Independientemente de que el puerto forjó su fama mucho antes de ser declarado patrimonio de la humanidad, la franquicia de la Unesco seguirá siendo tema de debate. La arquitecta Paz Undurraga, de Ciudadanos por Valparaíso, escribió hace unos meses un artículo reproducido en La voz de la Chimba. Dice allí:  “El manejo turístico implementado con la declaratoria de la Unesco ha desatendido la cultura local, subestimando la presencia del habitante común, de su cotidianeidad y auténtica tradición; se ha realizado un recambio, insertando prácticas externas”. Según ella se ha hecho una “puesta en escena” de la ciudad ideando una operación de reconversión a los supuestos estándares y expectativas externas. Ese “mejoramiento” no ha significado una mejor calidad de vida para los porteños, sino por el contrario  en algunos casos ha generado la expulsión de residentes tradicionales y la pérdida de edificios emblemáticos.

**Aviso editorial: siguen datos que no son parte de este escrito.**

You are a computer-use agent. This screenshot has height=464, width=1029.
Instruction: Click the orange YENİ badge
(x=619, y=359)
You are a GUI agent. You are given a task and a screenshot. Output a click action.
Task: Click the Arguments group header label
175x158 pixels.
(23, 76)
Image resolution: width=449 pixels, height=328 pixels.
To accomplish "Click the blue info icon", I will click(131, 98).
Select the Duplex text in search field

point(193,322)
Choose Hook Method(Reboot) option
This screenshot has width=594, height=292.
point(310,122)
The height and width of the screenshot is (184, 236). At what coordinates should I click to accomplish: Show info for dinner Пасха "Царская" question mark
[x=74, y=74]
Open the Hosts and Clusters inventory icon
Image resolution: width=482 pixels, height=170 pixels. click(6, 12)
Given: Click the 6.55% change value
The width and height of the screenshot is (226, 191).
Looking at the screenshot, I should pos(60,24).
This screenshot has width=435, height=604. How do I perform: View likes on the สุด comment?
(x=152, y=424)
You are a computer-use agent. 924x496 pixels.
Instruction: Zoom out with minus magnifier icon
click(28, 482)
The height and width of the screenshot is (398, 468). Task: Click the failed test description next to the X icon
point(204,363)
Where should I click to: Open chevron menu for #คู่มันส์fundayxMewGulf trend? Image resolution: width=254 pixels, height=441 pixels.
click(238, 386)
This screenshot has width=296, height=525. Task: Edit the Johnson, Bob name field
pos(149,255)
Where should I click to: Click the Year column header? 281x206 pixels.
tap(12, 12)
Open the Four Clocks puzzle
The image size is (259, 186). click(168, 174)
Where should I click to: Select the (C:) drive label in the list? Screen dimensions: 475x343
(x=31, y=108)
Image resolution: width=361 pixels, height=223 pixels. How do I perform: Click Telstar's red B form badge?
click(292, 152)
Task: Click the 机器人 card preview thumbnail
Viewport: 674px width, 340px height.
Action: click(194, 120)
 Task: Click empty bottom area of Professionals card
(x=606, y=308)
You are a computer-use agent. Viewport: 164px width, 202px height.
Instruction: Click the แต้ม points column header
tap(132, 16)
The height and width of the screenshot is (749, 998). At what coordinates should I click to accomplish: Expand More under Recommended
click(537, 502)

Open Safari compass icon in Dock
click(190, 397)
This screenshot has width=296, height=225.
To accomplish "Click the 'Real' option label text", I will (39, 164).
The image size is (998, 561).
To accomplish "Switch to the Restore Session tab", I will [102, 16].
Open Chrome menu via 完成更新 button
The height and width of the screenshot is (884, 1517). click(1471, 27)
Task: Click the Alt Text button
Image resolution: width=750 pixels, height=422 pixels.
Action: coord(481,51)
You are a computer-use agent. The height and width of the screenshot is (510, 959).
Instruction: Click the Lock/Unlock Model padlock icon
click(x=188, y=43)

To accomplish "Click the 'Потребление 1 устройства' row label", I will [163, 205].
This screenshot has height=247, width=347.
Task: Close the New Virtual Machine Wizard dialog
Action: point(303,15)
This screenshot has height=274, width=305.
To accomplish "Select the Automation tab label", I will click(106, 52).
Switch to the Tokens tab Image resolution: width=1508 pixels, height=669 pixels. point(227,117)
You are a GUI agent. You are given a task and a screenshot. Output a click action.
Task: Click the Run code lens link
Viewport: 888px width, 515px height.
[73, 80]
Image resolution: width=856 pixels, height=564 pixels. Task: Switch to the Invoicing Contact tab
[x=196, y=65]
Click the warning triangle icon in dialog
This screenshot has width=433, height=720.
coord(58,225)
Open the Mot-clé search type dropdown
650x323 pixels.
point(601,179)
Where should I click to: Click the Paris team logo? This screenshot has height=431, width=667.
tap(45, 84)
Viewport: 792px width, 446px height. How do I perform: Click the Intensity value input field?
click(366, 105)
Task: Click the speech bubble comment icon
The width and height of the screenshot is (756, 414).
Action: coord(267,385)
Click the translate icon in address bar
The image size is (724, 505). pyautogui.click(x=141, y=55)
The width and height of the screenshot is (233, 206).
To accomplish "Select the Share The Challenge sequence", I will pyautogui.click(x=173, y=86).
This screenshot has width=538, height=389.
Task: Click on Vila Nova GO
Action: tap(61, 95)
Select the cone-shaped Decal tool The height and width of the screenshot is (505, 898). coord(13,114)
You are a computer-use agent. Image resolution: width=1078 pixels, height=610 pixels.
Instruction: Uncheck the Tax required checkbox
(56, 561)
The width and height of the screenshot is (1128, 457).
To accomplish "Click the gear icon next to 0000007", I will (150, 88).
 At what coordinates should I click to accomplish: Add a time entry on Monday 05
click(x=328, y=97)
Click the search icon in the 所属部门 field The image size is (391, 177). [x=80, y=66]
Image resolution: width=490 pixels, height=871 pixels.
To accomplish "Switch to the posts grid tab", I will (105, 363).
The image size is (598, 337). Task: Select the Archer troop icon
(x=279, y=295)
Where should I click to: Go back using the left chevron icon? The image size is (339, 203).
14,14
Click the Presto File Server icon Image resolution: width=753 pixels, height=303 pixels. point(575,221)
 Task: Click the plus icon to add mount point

Ciudadanos por Valparaíso ha emprendido su campaña propia por el rescate de patrimonio con iniciativas como Lugar valioso, un sello destinado a distinguir sitios de identidad genuina. También fue memorable la campaña “Que nadie nos tape la vista”, para impedir la construcción de edificios altos en el muelle Barón y resguardar la calidad de los cerros como anfiteatros naturales, campaña que tuvo algunos logros pero que no ha detenido los planes del gobierno regional. Otra medida ha sido la creación del sitio nuestrovalparaíso.cl, para propiciar la generación de conocimiento y acumular información relacionada con los intereses locales  buscando así fortalecer la participación ciudadana.

¿Cuáles son los intereses locales? En el cerro Cordillera, la municipalidad ha prestado pintura y mano de obra para remozar las fachadas de los antiguos caserones situados en las cercanías el Museo Lord Cochrane (misma operación se hizo en otros cerros como el San Juan, hace cinco o más años). Azules rojos y amarillos brillan ahora de cara al sol y al mar. Pero el ascensor continúa cerrado y la escalera para subir y bajar se hace estrecha para los caminantes y hay que ser equilibrista, o auténticamente porteño, para descender por la más ancha, la de incontables y estrechos escalones, que retratara Joris Ivens , en los años 60, en su notable documental A Valparaíso

Resulta perturbador revisar las imágenes capturadas por Ivens hace cincuenta años y encontrarse con una ciudad que en muchos aspectos permanece casi igual: con su pobreza atildada, su borrachera, sus ascensores, el orgullo de ser de los habitantes que viven encaramados en los cerros (otra ciudad) de cara a una verdad inmutable e identitaria: el mar.